Task brief. Repeat exactly the lines below that lie between the line with "For every named" and the line with "[Phone] (73, 1640)", counting both of those lines as part of the answer.

Supplied data.
((
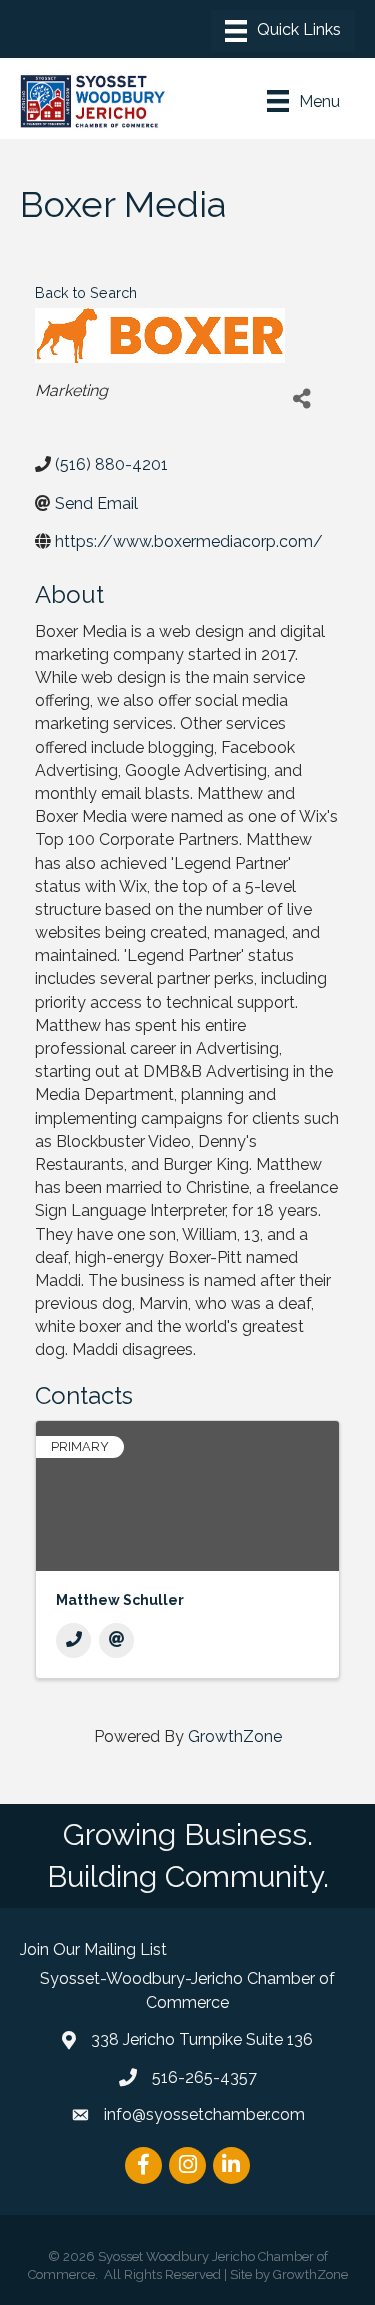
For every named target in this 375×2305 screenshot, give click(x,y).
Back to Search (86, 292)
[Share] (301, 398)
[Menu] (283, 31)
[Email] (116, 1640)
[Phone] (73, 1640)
))
((
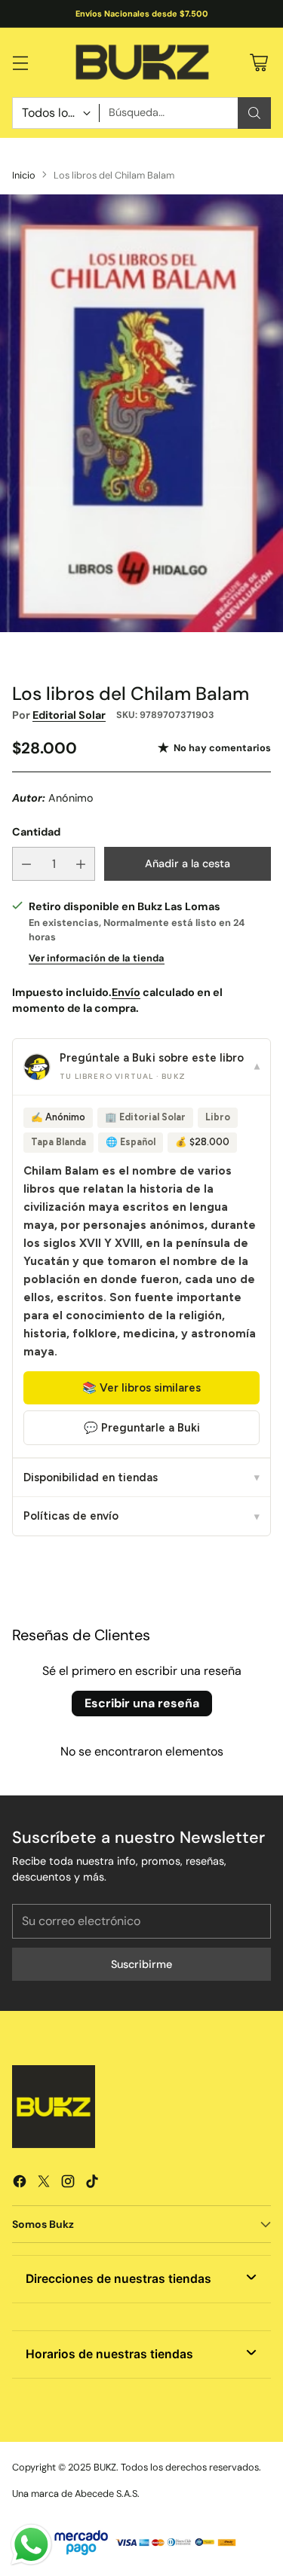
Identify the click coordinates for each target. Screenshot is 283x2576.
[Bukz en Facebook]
))
((
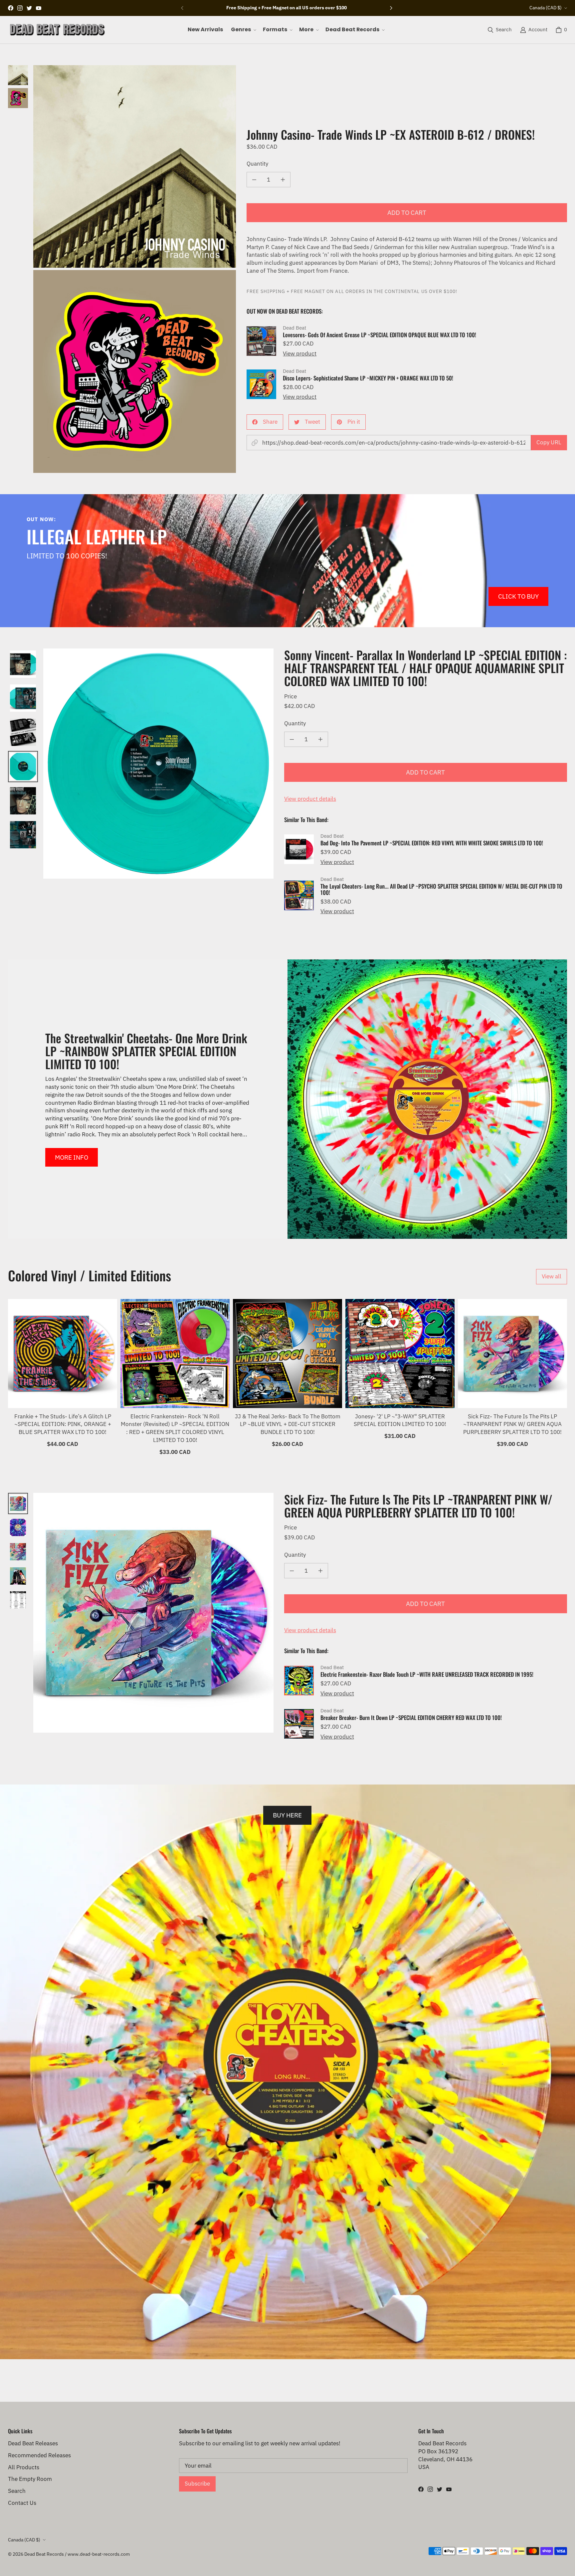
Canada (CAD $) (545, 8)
))
Exercise result.
For every named target in this 375×2305 screenshot, give click(x,y).
Back to Search (86, 292)
[Share] (301, 398)
[Menu] (283, 31)
[Email] (116, 1640)
[Phone] (73, 1640)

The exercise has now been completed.